Copy out the entries below verbatim, starting with the line that contains "Click cart icon" and going on through the line that contains "point(809,138)".

- Extracted information
* Start *
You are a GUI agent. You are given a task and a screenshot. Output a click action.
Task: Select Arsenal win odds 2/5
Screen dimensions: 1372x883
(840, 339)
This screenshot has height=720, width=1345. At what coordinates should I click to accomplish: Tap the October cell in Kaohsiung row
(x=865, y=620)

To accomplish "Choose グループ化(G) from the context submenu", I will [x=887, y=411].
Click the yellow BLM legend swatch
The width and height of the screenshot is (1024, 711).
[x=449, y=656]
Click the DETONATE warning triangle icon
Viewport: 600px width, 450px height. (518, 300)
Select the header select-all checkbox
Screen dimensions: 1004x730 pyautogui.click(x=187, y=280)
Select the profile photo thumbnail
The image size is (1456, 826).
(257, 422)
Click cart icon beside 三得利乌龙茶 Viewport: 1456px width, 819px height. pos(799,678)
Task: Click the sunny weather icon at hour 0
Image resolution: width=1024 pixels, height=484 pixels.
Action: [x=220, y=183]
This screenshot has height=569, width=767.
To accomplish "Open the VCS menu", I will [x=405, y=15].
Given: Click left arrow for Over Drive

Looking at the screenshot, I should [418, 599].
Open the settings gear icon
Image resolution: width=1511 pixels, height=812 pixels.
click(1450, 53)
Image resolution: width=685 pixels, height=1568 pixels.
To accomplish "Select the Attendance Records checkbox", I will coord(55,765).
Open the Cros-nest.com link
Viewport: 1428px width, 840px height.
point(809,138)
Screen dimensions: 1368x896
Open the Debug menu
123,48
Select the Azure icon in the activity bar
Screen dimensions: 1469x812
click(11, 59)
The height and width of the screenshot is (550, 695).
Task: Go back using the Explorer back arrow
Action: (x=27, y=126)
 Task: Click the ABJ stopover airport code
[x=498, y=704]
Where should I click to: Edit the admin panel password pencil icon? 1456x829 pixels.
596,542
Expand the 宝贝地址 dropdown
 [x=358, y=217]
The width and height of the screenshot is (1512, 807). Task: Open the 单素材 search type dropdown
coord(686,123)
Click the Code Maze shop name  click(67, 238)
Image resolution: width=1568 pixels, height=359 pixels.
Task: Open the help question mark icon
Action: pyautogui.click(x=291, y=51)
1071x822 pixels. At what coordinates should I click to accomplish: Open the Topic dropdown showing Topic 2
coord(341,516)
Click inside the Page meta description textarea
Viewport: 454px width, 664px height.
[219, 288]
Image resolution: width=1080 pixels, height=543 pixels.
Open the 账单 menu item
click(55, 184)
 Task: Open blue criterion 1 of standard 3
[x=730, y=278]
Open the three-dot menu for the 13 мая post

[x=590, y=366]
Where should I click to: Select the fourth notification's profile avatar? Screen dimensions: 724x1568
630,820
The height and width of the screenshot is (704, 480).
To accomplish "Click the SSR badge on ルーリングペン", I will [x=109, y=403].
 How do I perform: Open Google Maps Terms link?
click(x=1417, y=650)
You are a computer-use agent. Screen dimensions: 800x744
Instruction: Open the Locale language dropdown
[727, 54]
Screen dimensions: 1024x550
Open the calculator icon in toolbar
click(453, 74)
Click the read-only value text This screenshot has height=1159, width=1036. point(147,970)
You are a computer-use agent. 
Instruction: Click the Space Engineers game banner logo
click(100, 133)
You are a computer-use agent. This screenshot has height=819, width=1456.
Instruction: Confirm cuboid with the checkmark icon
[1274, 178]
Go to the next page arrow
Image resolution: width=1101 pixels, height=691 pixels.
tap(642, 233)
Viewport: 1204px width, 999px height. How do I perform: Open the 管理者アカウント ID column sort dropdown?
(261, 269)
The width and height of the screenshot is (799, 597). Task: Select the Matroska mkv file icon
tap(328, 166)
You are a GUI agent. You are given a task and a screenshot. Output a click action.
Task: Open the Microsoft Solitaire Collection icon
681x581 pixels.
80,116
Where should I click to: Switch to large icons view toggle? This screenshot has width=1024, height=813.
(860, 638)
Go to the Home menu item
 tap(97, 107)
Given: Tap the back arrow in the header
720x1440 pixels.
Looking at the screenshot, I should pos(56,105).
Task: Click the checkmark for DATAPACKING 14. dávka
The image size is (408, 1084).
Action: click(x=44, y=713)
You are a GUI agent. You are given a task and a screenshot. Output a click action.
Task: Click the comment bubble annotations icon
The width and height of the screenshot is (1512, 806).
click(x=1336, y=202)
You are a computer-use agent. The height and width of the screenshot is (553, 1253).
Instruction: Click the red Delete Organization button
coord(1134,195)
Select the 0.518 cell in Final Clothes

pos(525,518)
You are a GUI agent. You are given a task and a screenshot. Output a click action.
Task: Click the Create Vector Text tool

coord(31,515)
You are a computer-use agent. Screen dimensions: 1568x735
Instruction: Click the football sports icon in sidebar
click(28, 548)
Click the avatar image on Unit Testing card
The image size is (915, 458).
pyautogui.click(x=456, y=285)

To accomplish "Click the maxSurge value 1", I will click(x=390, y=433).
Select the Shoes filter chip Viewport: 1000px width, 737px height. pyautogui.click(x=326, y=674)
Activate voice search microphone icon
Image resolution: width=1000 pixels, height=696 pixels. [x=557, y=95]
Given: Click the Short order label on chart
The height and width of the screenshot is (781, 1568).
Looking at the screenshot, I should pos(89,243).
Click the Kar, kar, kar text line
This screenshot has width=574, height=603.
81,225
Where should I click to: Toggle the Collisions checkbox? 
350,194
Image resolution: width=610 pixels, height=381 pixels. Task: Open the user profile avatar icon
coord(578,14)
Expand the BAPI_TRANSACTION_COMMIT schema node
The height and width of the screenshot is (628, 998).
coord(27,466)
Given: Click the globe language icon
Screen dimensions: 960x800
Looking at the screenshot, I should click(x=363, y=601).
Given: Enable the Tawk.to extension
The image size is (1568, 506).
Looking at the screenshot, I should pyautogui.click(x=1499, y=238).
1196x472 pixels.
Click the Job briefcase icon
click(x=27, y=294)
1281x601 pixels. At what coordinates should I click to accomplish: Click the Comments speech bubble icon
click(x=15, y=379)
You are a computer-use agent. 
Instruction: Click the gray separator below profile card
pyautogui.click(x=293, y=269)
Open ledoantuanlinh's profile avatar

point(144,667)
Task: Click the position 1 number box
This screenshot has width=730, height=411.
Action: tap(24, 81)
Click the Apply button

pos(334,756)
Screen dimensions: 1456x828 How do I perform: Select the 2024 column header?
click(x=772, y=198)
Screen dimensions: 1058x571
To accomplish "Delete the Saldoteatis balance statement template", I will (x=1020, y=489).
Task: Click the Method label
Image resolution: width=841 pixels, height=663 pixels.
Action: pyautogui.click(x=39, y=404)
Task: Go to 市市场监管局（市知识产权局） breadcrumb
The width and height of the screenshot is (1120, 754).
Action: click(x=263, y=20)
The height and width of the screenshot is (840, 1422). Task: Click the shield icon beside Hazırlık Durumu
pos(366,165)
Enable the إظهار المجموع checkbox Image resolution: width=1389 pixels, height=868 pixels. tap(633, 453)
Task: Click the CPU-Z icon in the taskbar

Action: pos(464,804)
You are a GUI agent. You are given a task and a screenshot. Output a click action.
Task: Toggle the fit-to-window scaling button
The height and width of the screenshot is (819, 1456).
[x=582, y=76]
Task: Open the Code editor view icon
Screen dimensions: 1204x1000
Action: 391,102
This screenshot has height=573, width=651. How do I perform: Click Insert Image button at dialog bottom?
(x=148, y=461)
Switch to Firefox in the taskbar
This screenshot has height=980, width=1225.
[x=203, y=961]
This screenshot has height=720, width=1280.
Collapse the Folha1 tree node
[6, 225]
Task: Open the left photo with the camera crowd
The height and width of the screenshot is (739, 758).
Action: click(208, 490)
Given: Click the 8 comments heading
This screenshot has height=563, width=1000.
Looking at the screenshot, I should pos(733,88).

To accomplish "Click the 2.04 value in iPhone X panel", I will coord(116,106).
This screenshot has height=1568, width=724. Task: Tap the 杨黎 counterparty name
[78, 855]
* End *
- Exercise solution
Click cart icon beside 三得利乌龙茶 Viewport: 1456px width, 819px height. pos(799,678)
Task: Click the sunny weather icon at hour 0
Image resolution: width=1024 pixels, height=484 pixels.
Action: [x=220, y=183]
This screenshot has height=569, width=767.
To accomplish "Open the VCS menu", I will [x=405, y=15].
Given: Click left arrow for Over Drive

Looking at the screenshot, I should [418, 599].
Open the settings gear icon
Image resolution: width=1511 pixels, height=812 pixels.
click(1450, 53)
Image resolution: width=685 pixels, height=1568 pixels.
To accomplish "Select the Attendance Records checkbox", I will coord(55,765).
Open the Cros-nest.com link
Viewport: 1428px width, 840px height.
point(809,138)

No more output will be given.